Reputation: 27
I'm trying to write a java regular expression to extract text from wikipedia links, but I'm coming up short.
In essence I want to extract <article alias>
from [[Some Article|<article alias>]]
. The sequence [[<Any article>|<any alias>]]
will show up an unknown amount of times for any given string.
Basically I'm looking for a regular expression to put in <regexp here>
:
final String someRandomText = "Some random text about [[Roman Empire|the romans]]";
final String replaced = someRandomText.replaceAll("<regexp here>", "$1");
Any ideas?
Upvotes: 0
Views: 220
Reputation: 79115
By using the regex, \[\[[^|]*\|(.*)\]\]
you can retrieve group(1) from the matched text.
Demo:
import java.util.regex.Matcher;
import java.util.regex.Pattern;
public class Main {
public static void main(String args[]) {
Matcher matcher = Pattern.compile("\\[\\[[^|]*\\|(.*)\\]\\]")
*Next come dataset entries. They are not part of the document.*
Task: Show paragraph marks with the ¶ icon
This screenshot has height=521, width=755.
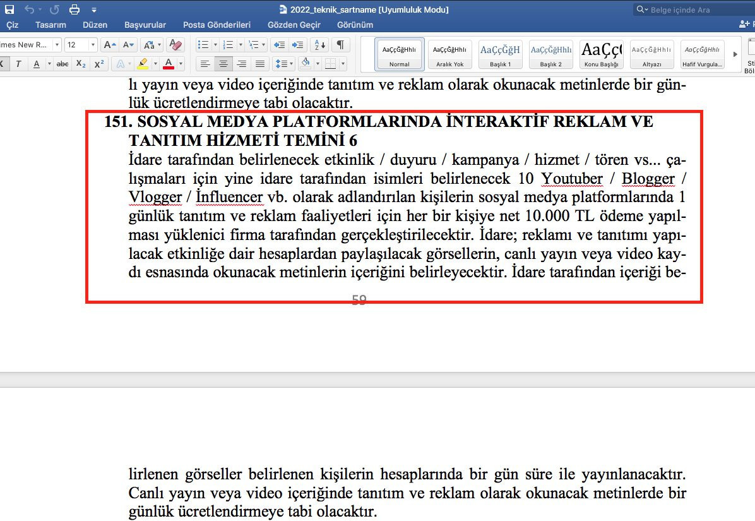Action: [x=339, y=45]
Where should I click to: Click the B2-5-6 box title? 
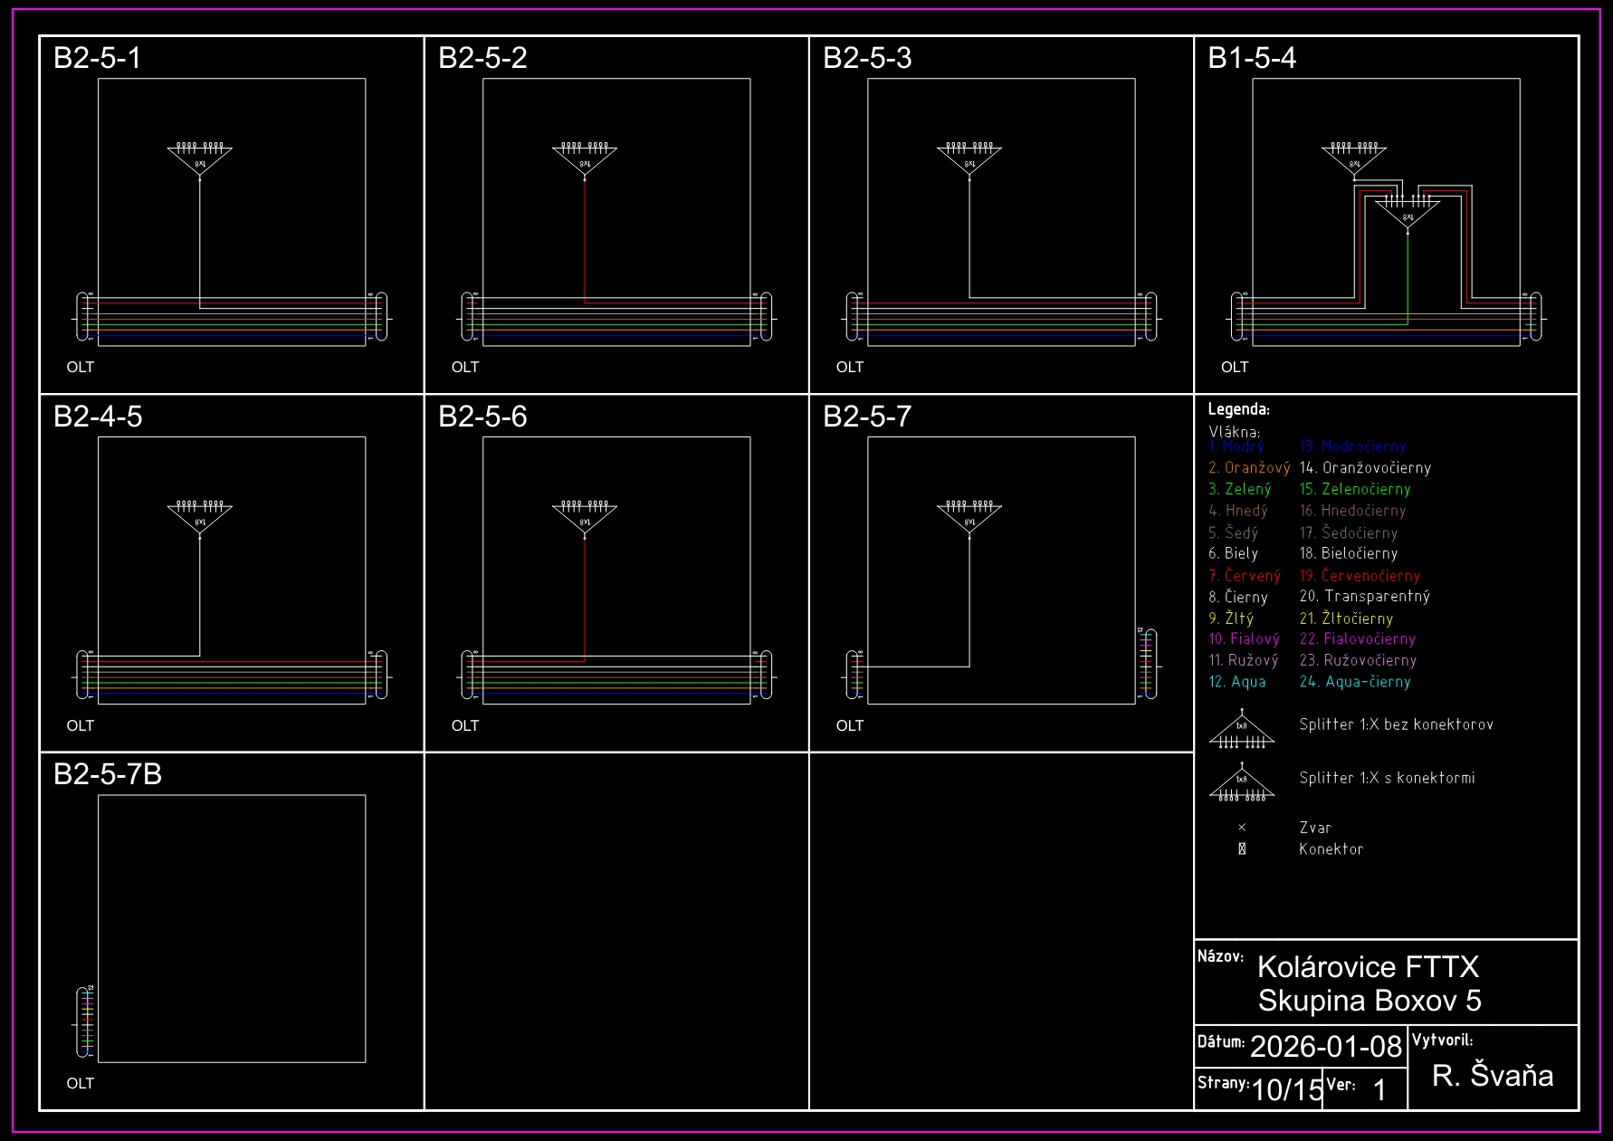pyautogui.click(x=482, y=417)
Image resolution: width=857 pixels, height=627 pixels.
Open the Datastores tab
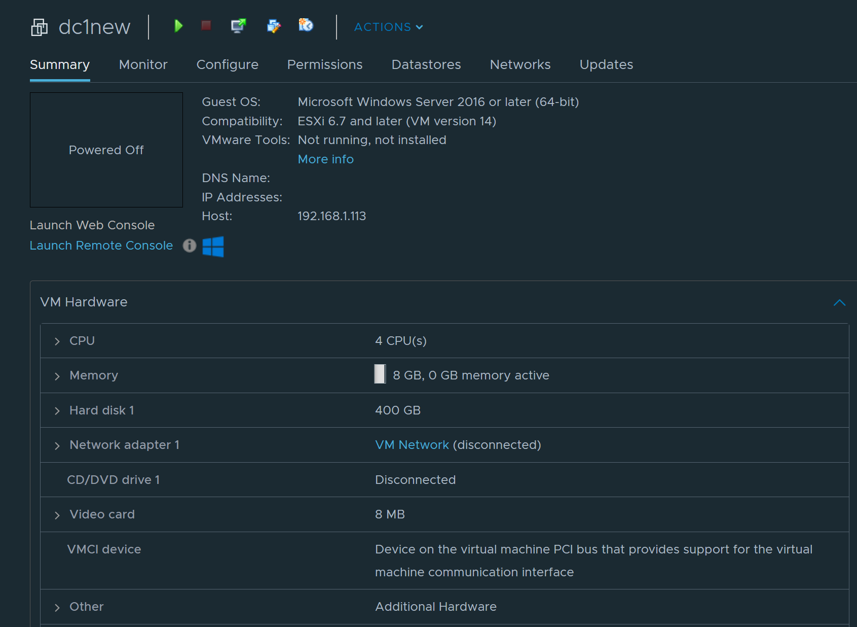coord(426,64)
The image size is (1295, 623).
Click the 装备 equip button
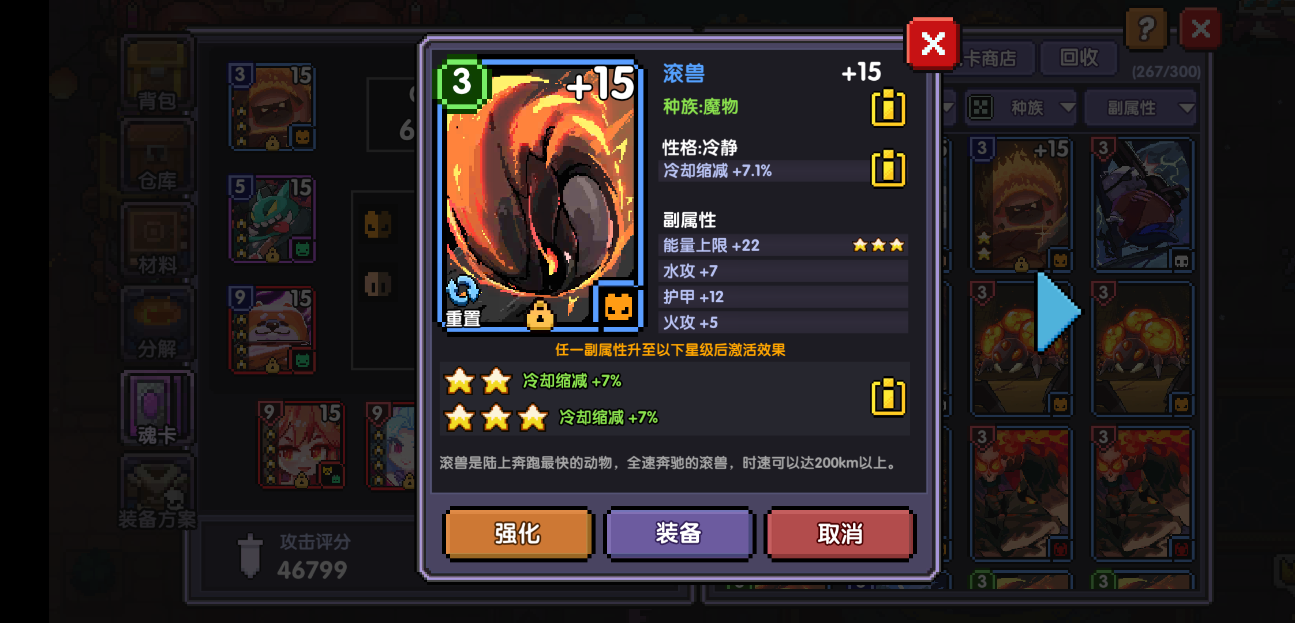pos(679,534)
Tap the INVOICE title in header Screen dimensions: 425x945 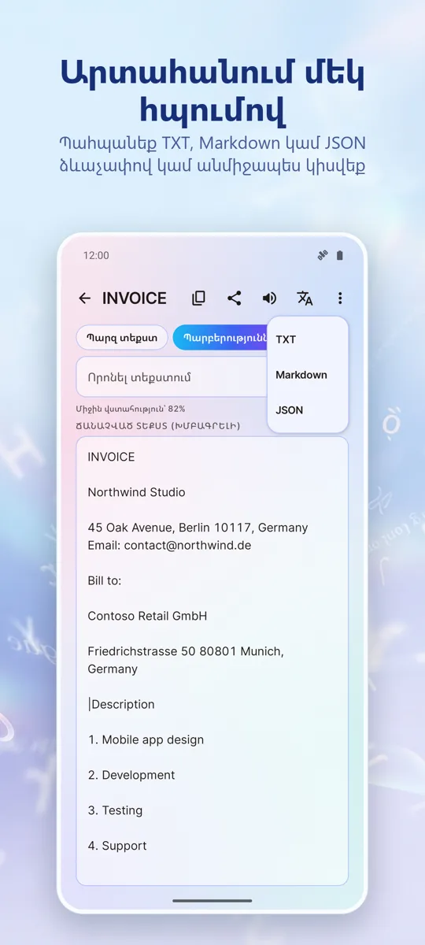[x=135, y=298]
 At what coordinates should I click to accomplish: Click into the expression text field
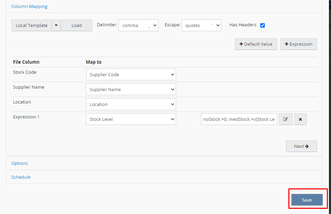coord(239,119)
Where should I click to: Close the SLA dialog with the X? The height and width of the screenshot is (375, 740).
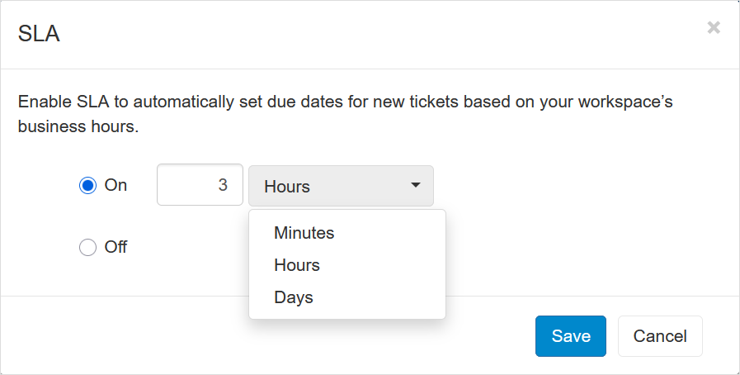pos(714,27)

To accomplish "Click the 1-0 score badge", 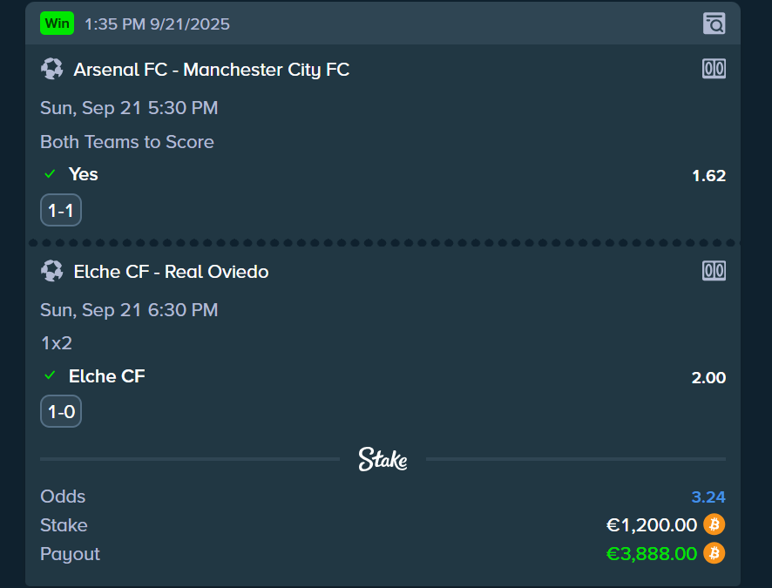I will coord(61,412).
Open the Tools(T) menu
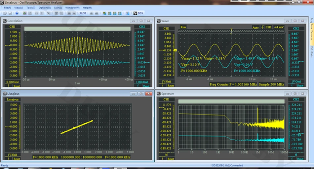The height and width of the screenshot is (169, 314). click(x=31, y=7)
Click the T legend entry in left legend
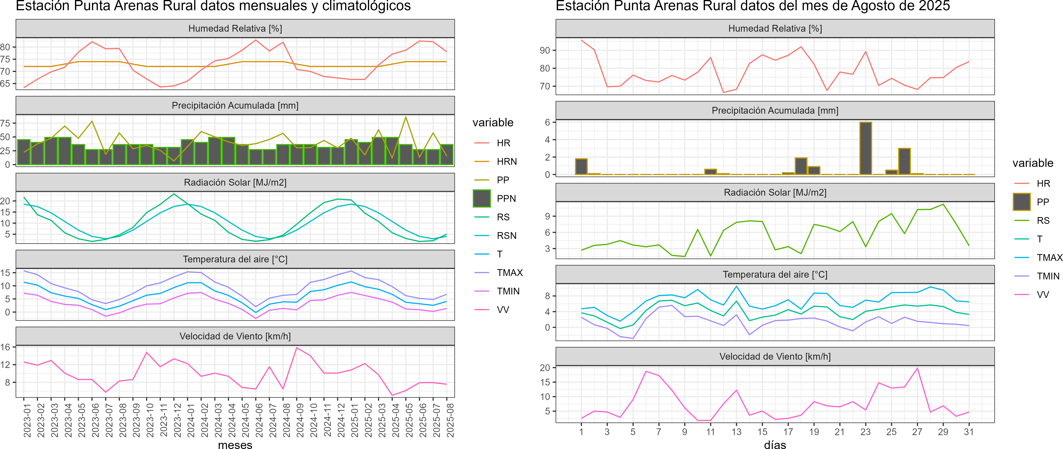 [x=499, y=254]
.matcher("Some random text about [[Roman Empire|the romans]]");
while (matcher.find()) {
System.out.println(matcher.group(1));
}
}
}
Output:
the romans
Explanation of the regex at regex101:
Upvotes: 4
Reputation: 163372
If you want to match that format, you might also use a capture group.
\[\[[^|]+\|(.+?)]]
\[\[
Match [[
[^|]+\|
Match 1+ times any char except |
, then match the |
(.+?)
Capture group 1, match as least as possible chars]]
Match ]]
Example code
String regex = "\\[\\[[^|]+\\|(.+?)]]";
String string = "Some random text about [[Roman Empire|the romans]] test Some random text about [[Another Empire|the romans 2]]";
Pattern pattern = Pattern.compile(regex);
Matcher matcher = pattern.matcher(string);
while (matcher.find()) {
System.out.println(matcher.group(1));
}
Output
the romans
the romans 2
If you want to use replaceAll
for the given example, you can match as least as possible chars up to the pattern, and then replace with group 1 using $1
final String someRandomText = "Some random text about [[Roman Empire|the romans]]";
final String replaced = someRandomText.replaceAll(".*?\\[\\[[^|]+\\|(.+?)]]", "$1");
System.out.println(replaced);
Output
the romans
Upvotes: 4